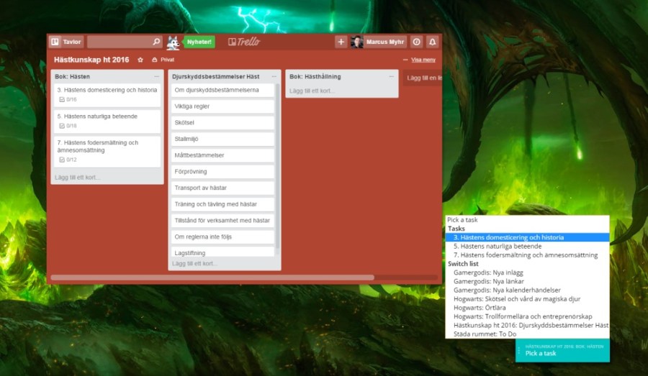Open Bok: Hästen list options menu

tap(156, 76)
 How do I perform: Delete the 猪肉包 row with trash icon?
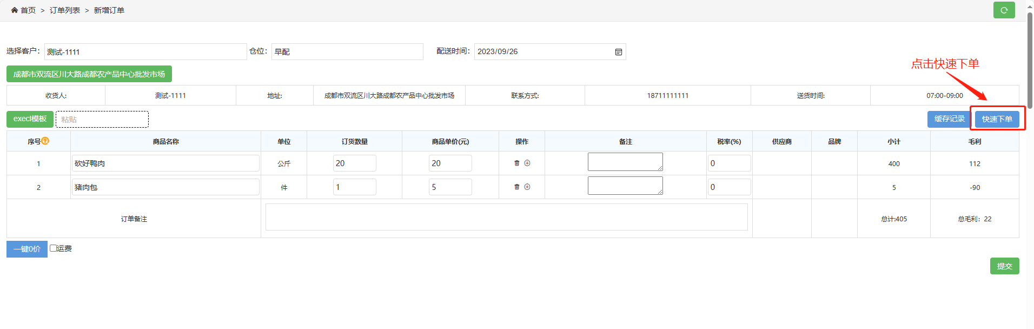(516, 187)
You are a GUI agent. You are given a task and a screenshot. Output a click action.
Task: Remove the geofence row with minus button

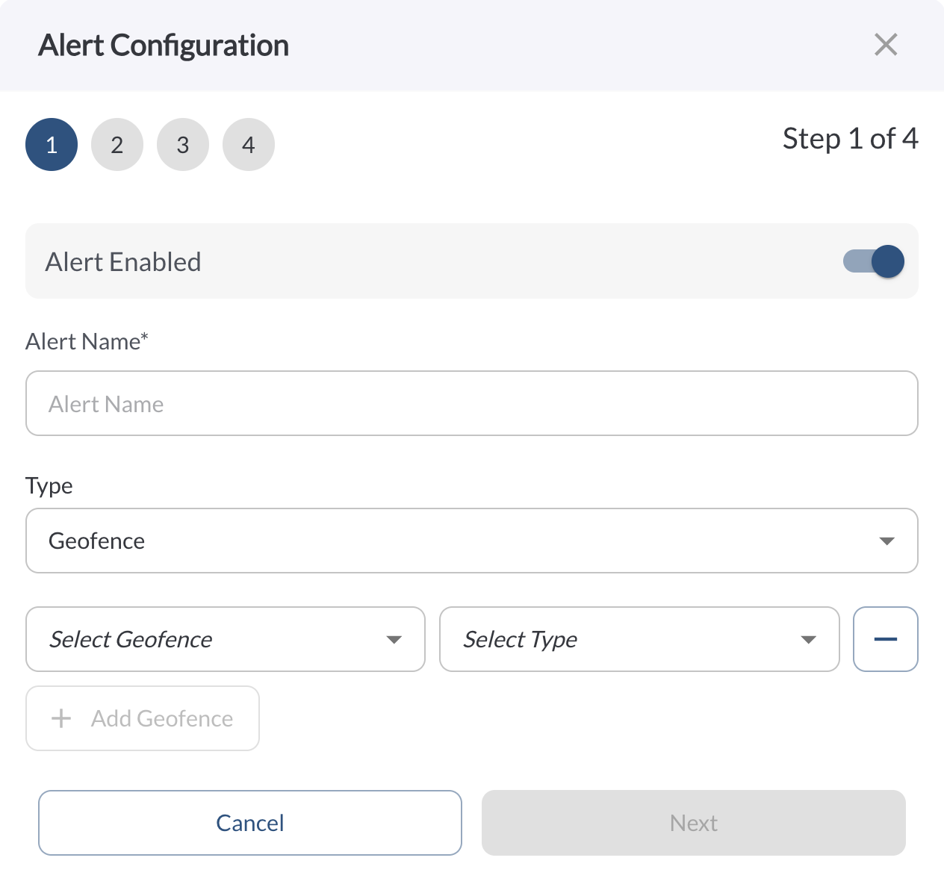886,639
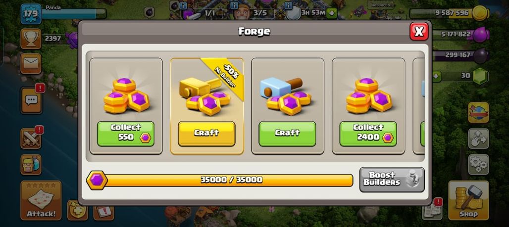This screenshot has height=227, width=509.
Task: Close the Forge window
Action: 419,32
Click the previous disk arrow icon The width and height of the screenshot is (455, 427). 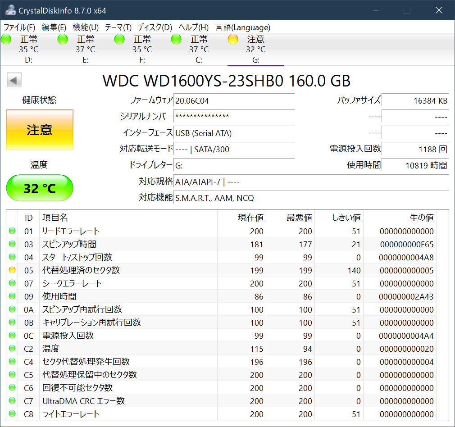click(14, 81)
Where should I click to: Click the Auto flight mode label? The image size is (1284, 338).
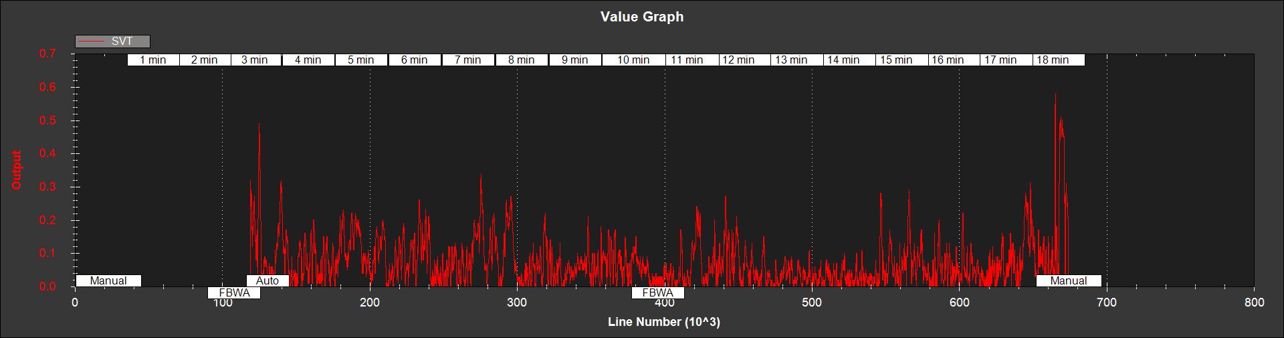268,281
-- -- --
§ **Exercise description**
I would like the lines from the one with "Where should I" through the last line of the data above retyped exactly, with pictures left out, please.

§ **Task result**
Where should I click to: Click the Auto flight mode label? The image size is (1284, 338).
268,281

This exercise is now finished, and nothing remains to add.